■ PROVIDED DATA
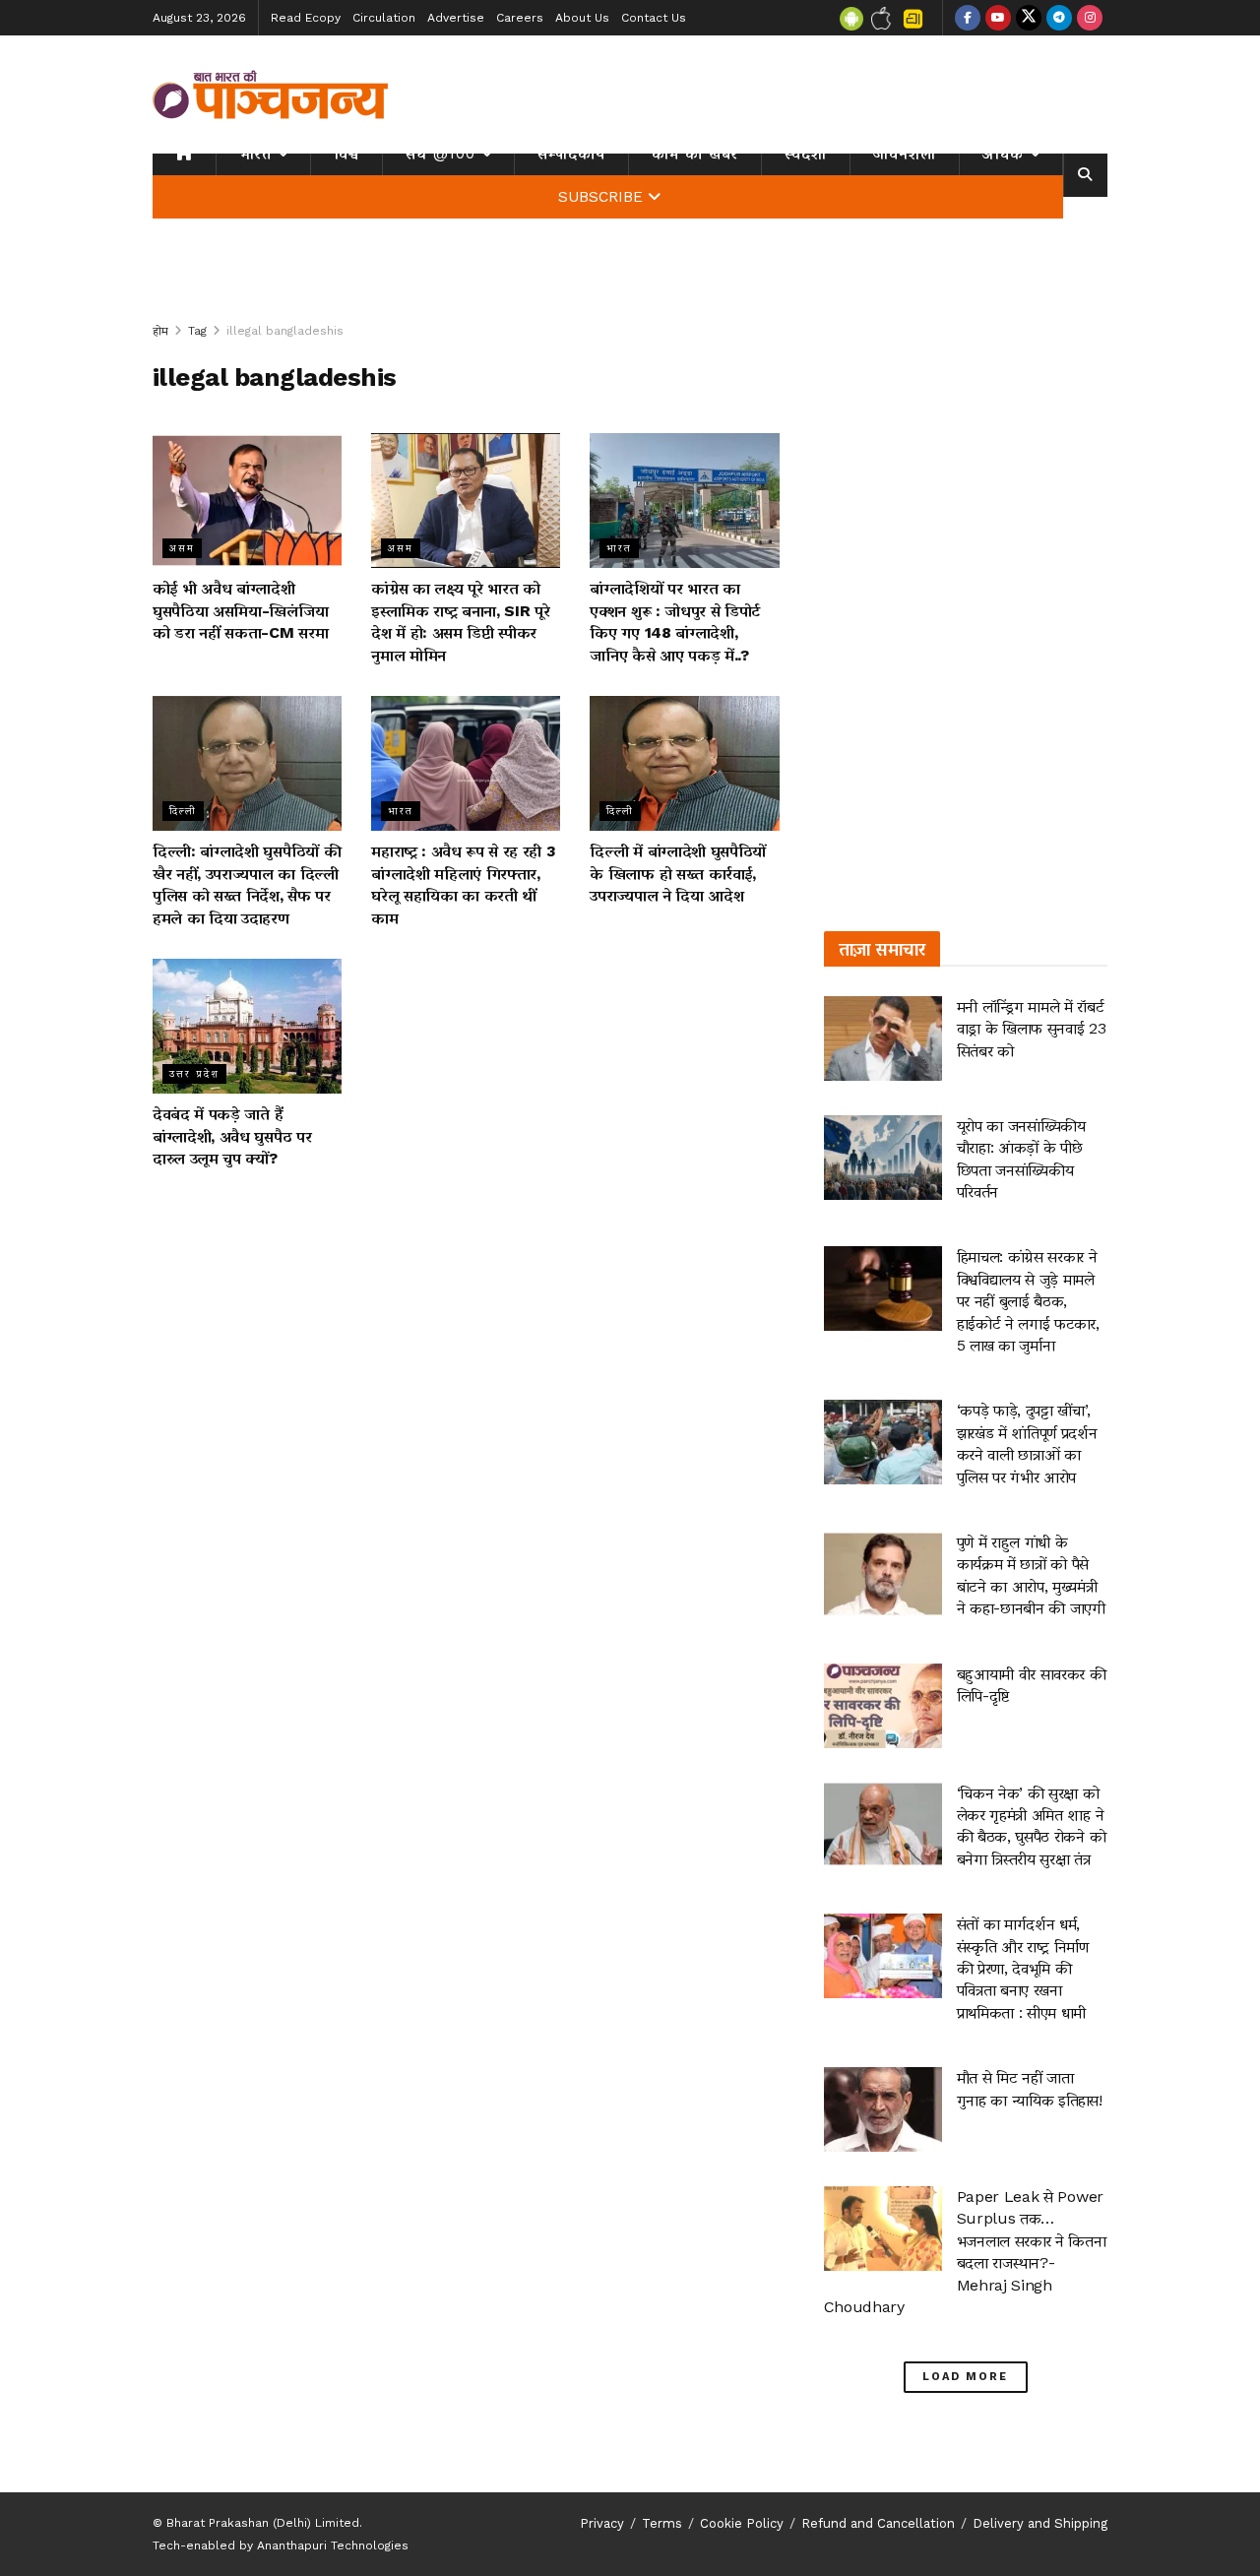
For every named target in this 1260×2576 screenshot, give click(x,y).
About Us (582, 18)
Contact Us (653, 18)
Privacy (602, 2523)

...

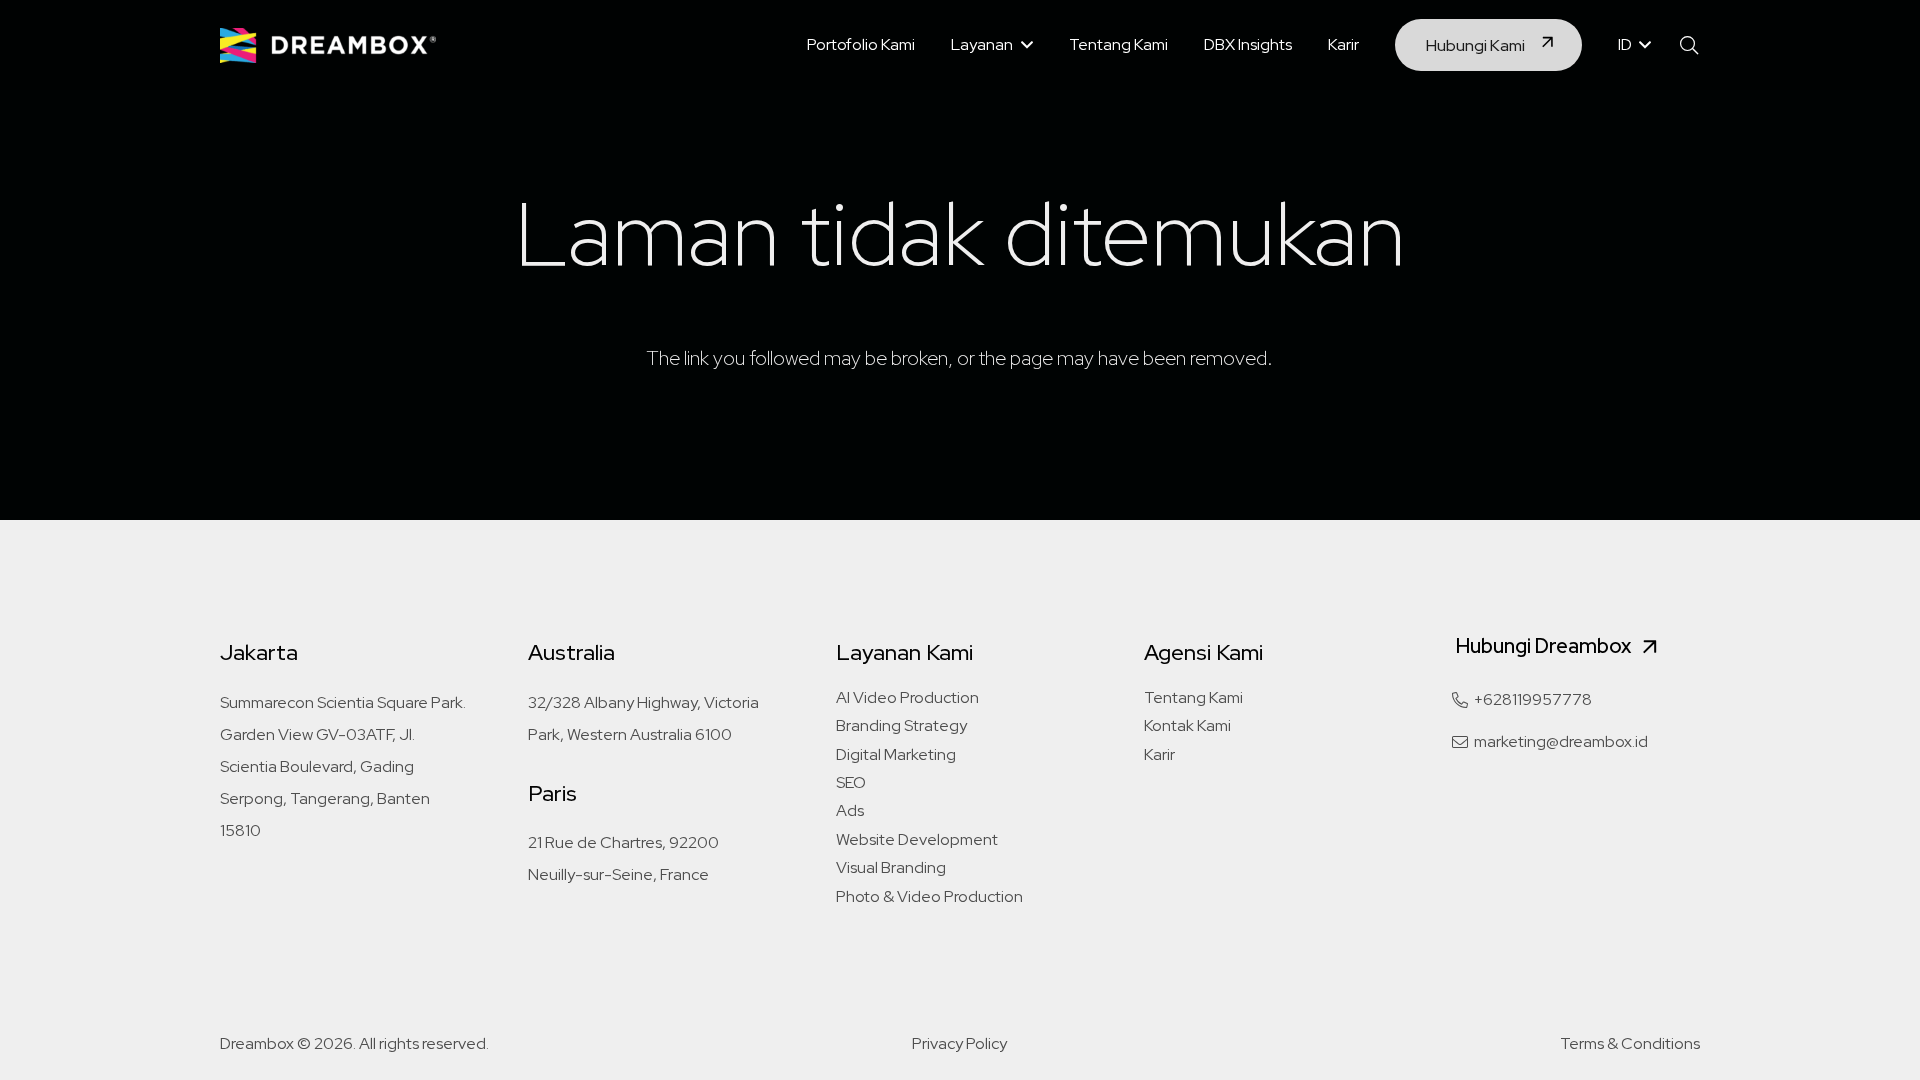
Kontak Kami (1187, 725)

■ EXERCISE INSTRUCTIONS
When you reach the line containing "For every named" in the data above, start copying exactly, and stop after the line containing "Privacy (602, 2523)".

■ EXPECTED OUTPUT
For every named target in this 1260×2576 screenshot, give click(x,y).
About Us (582, 18)
Contact Us (653, 18)
Privacy (602, 2523)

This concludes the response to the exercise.